Nan’s research focuses on investigating the value implications and market efficiency of both traditional information (e.g. company financial report, analyst forecast, corporate governance, etc) and non-traditional information (e.g. blog opinion, online consumer reviews, etc), using a combination of theories from accounting, finance, marketing, information economics, sociology, psychology, and computer science. Nan’s research has been accepted to published at IEEE Transaction on Engineering Management, JMIS (Journal of Management Information Systems), CACM (Communications of the ACM), DSS (Decision Support Systems), JCS (Journal of Computer Security), and IT&M (Information Technology and Management). His research has been well recognized by academy and industry players. For example, his study about the quality of online review has been widely cited by researchers from marketing science, information systems, and computer science and has been inquired by Amazon.com and referred by various websites and online bloggers. His CIO research has been featured by CIO Insight magazine. And in 2009 he and his co-authors’ CIO compensation study won the McGraw-Hill/Irwin distinguished paper awards from the Society for the Advancement of Information Systems.
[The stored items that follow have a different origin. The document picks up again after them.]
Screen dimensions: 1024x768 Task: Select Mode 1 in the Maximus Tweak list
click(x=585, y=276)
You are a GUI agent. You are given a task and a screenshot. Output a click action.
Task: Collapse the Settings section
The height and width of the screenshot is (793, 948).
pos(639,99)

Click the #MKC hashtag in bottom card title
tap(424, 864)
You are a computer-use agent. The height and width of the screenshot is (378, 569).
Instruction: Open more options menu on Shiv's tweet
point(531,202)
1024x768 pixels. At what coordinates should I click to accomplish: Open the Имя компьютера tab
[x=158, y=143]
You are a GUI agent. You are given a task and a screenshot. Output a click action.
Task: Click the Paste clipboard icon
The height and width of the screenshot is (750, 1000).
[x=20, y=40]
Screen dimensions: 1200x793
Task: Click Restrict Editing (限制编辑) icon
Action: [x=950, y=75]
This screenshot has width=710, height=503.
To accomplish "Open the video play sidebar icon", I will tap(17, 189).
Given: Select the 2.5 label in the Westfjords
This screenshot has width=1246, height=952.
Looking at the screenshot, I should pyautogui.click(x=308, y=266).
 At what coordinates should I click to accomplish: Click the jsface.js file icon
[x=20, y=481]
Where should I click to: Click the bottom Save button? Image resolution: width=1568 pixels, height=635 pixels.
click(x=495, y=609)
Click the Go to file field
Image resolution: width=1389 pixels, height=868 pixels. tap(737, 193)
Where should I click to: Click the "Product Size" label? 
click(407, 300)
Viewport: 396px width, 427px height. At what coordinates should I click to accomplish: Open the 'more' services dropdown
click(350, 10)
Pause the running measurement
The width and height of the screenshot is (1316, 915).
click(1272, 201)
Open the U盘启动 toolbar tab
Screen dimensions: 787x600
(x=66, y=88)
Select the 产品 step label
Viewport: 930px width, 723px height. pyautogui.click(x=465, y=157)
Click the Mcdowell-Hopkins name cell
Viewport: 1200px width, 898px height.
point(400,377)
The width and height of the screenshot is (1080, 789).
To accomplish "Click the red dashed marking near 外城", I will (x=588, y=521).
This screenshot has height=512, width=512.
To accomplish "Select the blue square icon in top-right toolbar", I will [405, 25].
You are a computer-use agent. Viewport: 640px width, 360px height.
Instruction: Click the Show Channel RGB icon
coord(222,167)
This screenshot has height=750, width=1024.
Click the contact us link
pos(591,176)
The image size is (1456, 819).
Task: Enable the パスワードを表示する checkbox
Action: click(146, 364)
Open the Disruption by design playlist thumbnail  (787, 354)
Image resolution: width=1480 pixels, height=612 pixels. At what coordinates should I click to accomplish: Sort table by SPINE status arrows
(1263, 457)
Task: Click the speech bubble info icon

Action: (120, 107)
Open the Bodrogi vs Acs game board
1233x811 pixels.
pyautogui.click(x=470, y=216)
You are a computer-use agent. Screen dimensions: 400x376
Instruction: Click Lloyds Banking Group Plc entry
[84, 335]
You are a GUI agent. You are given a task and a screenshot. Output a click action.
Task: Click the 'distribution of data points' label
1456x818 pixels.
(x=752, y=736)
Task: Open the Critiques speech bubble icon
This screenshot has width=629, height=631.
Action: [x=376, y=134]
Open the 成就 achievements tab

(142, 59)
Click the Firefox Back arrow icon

Dr. Goes’ research interests are in the areas of design and evaluation of IT-enabled business models, innovation exploration, emerging technologies, online auctions, database technology and systems, and technology infrastructure. His research has appeared in several journals including Management Science, Management Information Systems Quarterly, Information Systems Research, Journal of MIS, Operations Research, INFORMS Journal on Computing, IEEE Transactions on Communications, IEEE Transactions on Computers. Dr. Goes has been Senior Editor of Information Systems Research, and is or has recently been Associate Editor of Management Science, Decision Sciences, Journal of Management Information Systems, Production and Operations Management and the INFORMS Journal on Computing.
报告内容摘要:
Talk 1: Interlock Social Capital, Firm Value and Market Efficiency
In this paper, we come up a new interlock social capital measurement incorporating both the number of interlock links as well as the importance of each link within an interlock network. We hypothesize that such an interlock social capital network measurement represents the social position of a firm within an inter-connected world which will enable a firm to have better access to information, human capital, financial capital, suppliers, etc; hence, resulting in an increased future profitability and improved market valuation. Based on the interlock of public trading firms, we document that interlock social capital is incrementally informative about a firm’s future profit margin, market valuation, but not its future asset turn over, revealing that interlock social capital impacts performance through acting as a differentiation resource instead of playing a cost leadership role.
Talk 2: Blog Exposure, Media Coverage, and the Cross-Section of Stock Returns
This paper investigates the relation between a firm’s visibility in blog spaces, termed blog exposure, and the cross-sectional stock returns. We show that blog exposure is fundamentally different from the traditional media coverage, and securities with low blog exposure earn higher returns than stocks with high blog exposure. We further illustrate that such an effect is more prominent for stocks with low institutional ownership. Contrary to traditional media coverage, the return premium associated with blog exposure cannot be explained by either the illiquidity hypothesis or the investor recognition hypothesis based on rational agent framework. Instead, our results suggest that blog effect stems from the limited attention theory and cannot be arbitraged away due to short-sales constraints. Our research points out the importance of blogs in information dissemination, especially for the stocks with limited attention.